What needs to be done: Reproduce every one of the records below verbatim, leaving out the pictures.

Material provided:
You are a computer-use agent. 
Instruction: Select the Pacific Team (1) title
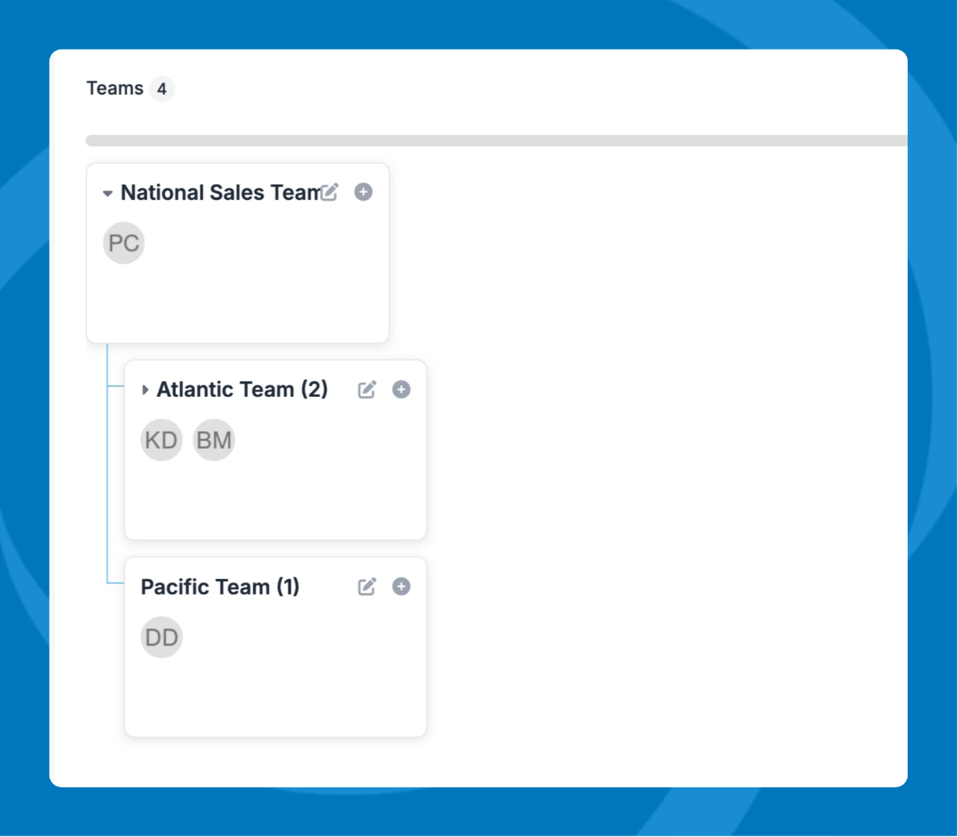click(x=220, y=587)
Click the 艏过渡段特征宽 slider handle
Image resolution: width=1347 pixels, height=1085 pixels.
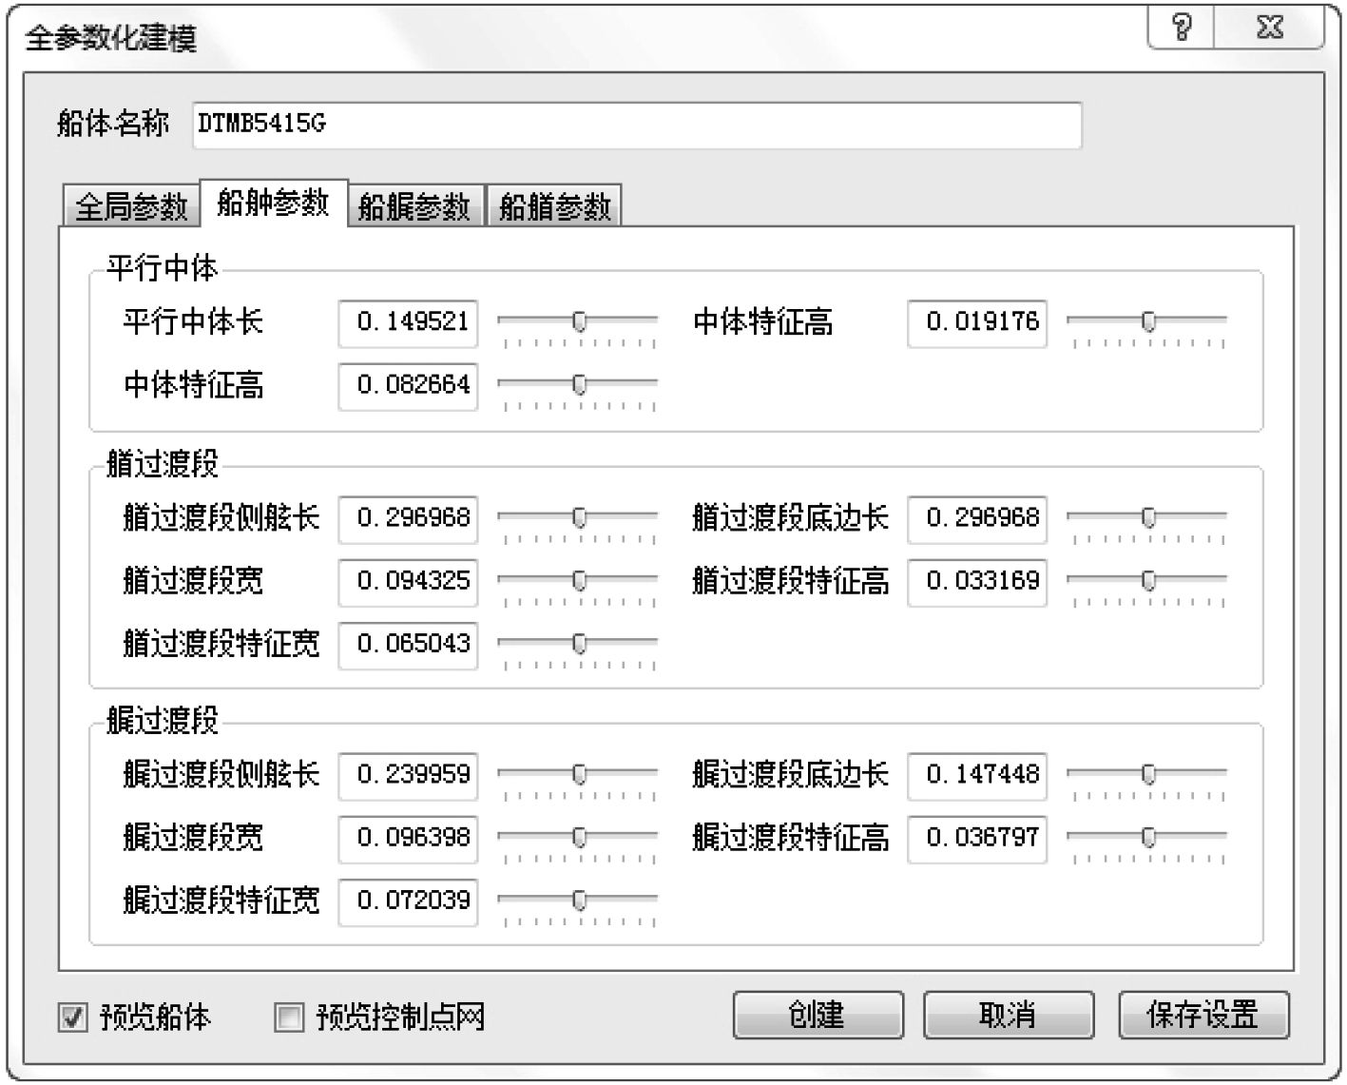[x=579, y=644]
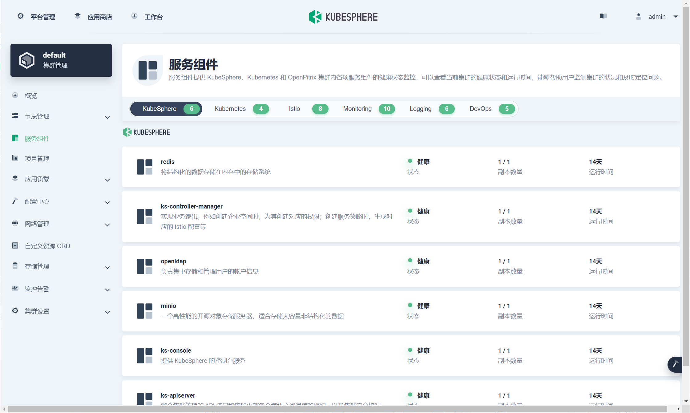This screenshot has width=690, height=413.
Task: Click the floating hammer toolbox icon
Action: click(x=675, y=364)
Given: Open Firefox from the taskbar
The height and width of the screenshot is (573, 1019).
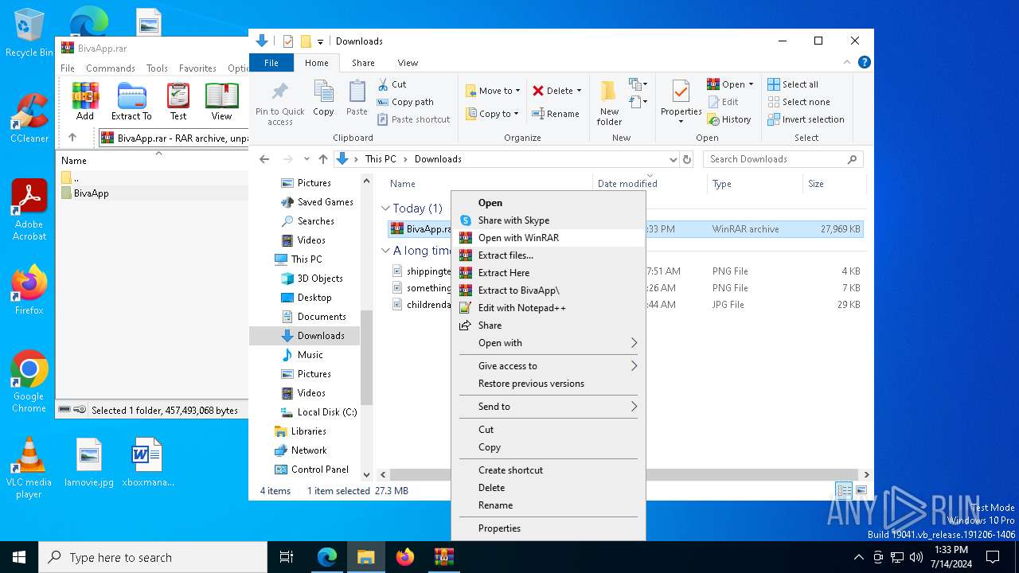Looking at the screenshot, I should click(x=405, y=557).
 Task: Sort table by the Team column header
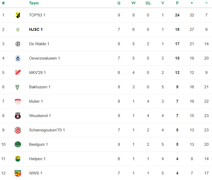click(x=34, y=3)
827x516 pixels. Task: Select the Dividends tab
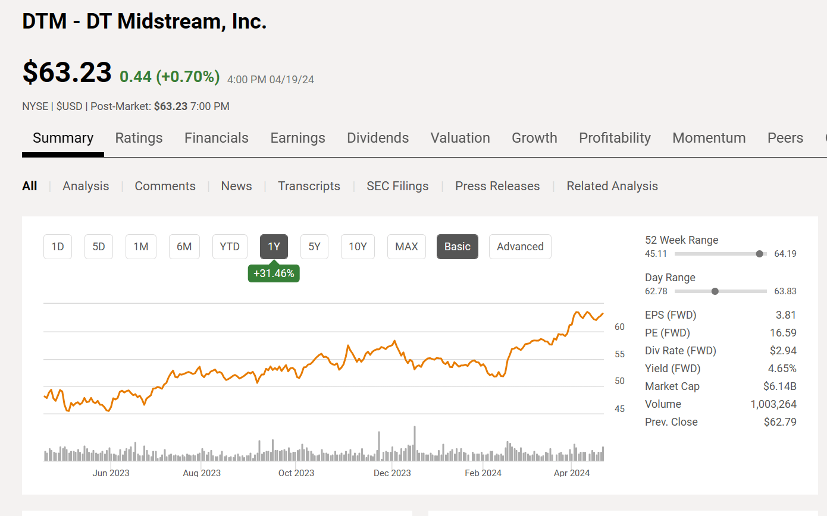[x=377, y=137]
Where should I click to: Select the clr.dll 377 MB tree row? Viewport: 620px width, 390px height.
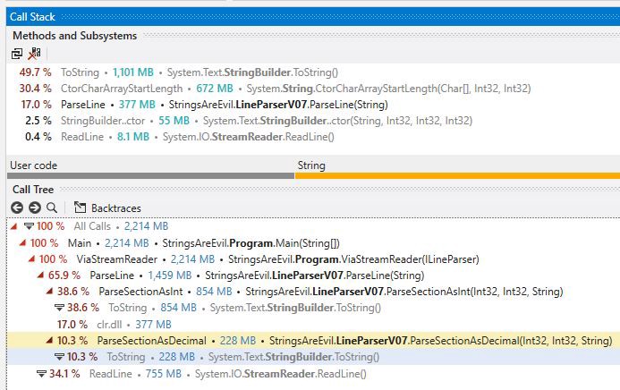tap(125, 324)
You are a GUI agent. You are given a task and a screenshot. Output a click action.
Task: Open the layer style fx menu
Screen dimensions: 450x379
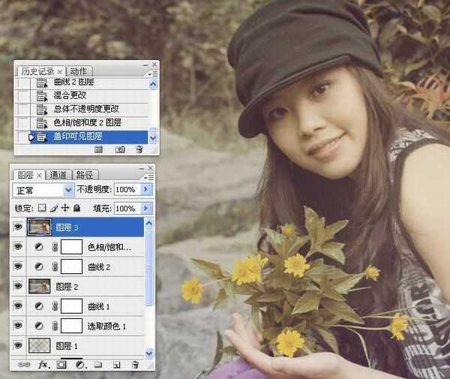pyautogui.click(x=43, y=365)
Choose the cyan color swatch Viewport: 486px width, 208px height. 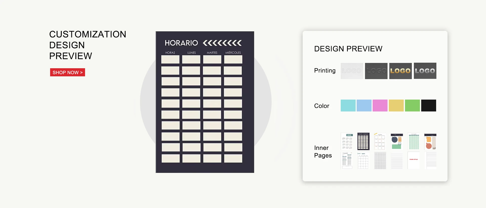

Written solution:
You are a computer-use agent. 
Instruction: Select the Pacific Team (1) title
click(x=220, y=587)
Click the 艏过渡段特征宽 slider handle
Image resolution: width=1347 pixels, height=1085 pixels.
[x=579, y=644]
This screenshot has width=690, height=413.
Task: Click the floating hammer toolbox icon
Action: click(x=675, y=364)
Given: Open Firefox from the taskbar
The height and width of the screenshot is (573, 1019).
Looking at the screenshot, I should click(x=405, y=557).
 Task: Sort table by the Team column header
click(x=34, y=3)
827x516 pixels. Task: Select the Dividends tab
[x=377, y=137]
Where should I click to: Select the clr.dll 377 MB tree row? Viewport: 620px width, 390px height.
tap(125, 324)
You are a GUI agent. You are given a task and a screenshot. Output a click action.
Task: Open the layer style fx menu
Screen dimensions: 450x379
pyautogui.click(x=43, y=365)
Choose the cyan color swatch Viewport: 486px width, 208px height. 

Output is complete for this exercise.